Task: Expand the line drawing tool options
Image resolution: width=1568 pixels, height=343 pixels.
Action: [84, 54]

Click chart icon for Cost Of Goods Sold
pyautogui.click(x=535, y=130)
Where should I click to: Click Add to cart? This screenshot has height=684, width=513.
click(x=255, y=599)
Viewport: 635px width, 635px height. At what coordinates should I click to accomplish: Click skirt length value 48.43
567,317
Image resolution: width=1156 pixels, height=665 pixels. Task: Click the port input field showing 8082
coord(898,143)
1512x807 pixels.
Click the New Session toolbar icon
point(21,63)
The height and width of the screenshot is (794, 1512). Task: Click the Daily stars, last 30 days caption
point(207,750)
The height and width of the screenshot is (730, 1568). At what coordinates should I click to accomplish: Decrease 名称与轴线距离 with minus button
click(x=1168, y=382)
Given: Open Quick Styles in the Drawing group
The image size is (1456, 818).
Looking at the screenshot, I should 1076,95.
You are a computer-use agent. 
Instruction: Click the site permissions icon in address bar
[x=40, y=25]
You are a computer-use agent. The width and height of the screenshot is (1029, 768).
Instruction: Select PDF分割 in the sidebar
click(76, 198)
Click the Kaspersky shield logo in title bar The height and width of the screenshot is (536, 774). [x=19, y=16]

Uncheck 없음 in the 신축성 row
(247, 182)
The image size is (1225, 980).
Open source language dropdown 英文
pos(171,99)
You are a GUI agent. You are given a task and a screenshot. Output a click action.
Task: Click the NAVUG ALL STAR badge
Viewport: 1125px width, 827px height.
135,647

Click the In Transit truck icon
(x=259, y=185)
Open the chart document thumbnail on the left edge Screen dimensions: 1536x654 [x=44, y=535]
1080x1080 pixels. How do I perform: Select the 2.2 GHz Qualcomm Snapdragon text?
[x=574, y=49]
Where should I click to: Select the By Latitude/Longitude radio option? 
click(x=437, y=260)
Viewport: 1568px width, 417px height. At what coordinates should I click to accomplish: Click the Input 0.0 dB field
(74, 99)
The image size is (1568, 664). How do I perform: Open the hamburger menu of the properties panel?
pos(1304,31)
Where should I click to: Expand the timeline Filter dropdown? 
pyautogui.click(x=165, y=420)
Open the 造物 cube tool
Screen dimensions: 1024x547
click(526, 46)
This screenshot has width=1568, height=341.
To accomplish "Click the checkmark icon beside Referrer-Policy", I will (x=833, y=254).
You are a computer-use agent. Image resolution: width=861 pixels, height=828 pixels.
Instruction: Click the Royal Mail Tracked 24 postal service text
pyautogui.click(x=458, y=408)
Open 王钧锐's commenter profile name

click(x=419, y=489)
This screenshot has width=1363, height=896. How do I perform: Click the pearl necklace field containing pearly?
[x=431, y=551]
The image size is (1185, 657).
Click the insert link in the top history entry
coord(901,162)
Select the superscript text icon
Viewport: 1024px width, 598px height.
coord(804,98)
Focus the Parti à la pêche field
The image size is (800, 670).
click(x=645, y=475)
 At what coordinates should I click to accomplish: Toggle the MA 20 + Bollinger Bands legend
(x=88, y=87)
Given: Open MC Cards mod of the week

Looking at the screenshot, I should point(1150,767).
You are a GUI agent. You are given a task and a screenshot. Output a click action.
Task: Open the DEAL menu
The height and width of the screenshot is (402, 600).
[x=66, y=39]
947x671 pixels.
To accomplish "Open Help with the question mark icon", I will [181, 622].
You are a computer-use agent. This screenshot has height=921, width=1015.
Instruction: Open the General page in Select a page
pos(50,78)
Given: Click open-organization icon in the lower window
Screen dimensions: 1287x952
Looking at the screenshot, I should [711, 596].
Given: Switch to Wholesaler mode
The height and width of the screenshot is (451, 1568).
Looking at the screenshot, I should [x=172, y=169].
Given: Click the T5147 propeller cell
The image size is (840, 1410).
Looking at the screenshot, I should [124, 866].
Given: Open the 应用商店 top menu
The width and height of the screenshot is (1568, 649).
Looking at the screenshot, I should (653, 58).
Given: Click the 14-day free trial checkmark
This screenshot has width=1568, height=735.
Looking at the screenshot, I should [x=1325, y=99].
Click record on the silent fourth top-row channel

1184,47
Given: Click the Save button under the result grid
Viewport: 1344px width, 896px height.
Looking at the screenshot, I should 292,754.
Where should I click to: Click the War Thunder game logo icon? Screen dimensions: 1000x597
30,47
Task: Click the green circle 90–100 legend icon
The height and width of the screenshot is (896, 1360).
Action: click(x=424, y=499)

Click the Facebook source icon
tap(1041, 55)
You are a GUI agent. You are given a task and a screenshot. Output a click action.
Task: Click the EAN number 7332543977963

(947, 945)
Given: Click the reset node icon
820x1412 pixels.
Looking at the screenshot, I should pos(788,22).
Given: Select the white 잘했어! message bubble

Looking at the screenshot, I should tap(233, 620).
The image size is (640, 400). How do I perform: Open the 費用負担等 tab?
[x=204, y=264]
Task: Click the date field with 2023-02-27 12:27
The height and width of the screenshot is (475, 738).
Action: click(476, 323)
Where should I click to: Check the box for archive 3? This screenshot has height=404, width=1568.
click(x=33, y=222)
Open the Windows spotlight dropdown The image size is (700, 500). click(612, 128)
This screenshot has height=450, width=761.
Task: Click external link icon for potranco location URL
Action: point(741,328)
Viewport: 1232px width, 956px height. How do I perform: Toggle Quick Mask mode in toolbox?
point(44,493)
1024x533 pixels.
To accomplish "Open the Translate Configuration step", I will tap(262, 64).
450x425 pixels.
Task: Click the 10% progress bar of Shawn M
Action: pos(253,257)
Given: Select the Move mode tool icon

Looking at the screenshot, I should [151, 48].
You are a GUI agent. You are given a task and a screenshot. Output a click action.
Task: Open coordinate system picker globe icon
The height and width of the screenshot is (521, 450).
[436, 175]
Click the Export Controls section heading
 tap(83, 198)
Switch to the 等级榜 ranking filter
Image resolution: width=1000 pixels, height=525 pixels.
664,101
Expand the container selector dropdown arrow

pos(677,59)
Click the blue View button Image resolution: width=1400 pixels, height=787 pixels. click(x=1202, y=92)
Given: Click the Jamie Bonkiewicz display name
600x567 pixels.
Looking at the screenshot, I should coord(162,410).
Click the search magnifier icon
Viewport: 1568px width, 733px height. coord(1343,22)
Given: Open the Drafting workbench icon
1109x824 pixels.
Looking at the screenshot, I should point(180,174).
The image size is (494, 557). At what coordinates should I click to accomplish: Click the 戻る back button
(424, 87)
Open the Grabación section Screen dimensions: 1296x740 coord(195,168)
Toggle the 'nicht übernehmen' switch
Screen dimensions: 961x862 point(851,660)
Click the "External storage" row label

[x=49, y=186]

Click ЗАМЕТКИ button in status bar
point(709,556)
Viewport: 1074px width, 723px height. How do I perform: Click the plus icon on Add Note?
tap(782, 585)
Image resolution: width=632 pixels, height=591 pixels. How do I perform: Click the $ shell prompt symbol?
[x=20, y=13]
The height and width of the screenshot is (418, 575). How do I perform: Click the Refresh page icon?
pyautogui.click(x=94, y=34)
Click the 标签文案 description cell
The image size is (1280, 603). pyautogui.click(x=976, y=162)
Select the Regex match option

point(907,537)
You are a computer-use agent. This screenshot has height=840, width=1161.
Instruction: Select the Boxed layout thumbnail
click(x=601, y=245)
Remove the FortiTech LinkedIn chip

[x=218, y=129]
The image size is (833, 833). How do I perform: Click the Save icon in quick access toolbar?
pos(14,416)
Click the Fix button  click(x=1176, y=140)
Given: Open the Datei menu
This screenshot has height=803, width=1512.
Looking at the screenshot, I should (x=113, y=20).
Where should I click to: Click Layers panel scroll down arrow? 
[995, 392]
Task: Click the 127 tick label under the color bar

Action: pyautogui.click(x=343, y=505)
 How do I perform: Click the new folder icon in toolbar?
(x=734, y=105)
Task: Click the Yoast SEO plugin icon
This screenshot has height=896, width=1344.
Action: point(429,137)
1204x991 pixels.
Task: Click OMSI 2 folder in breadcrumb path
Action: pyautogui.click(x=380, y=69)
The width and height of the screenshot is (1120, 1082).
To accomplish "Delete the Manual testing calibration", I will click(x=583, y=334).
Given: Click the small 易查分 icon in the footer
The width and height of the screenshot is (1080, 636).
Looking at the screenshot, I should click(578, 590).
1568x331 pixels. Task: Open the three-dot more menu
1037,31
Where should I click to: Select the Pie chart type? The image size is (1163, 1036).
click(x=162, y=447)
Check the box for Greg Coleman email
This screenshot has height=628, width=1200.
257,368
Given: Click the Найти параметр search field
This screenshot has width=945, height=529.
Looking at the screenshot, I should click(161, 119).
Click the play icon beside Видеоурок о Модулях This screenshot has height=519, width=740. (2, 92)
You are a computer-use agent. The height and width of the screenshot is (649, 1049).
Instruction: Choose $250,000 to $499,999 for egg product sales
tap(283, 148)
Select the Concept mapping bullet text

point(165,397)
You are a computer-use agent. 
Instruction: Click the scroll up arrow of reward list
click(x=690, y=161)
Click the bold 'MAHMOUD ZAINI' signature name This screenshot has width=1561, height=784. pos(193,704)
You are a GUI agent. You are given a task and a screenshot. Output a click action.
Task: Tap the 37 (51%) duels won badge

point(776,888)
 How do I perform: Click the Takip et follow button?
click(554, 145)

*Work to complete*.
Each line from the one with "Task: Tap the 37 (51%) duels won badge" through the end of the entries above is to be returned word for word. Nothing else belongs in the answer.

*Expected answer*.
Task: Tap the 37 (51%) duels won badge

point(776,888)
 How do I perform: Click the Takip et follow button?
click(554, 145)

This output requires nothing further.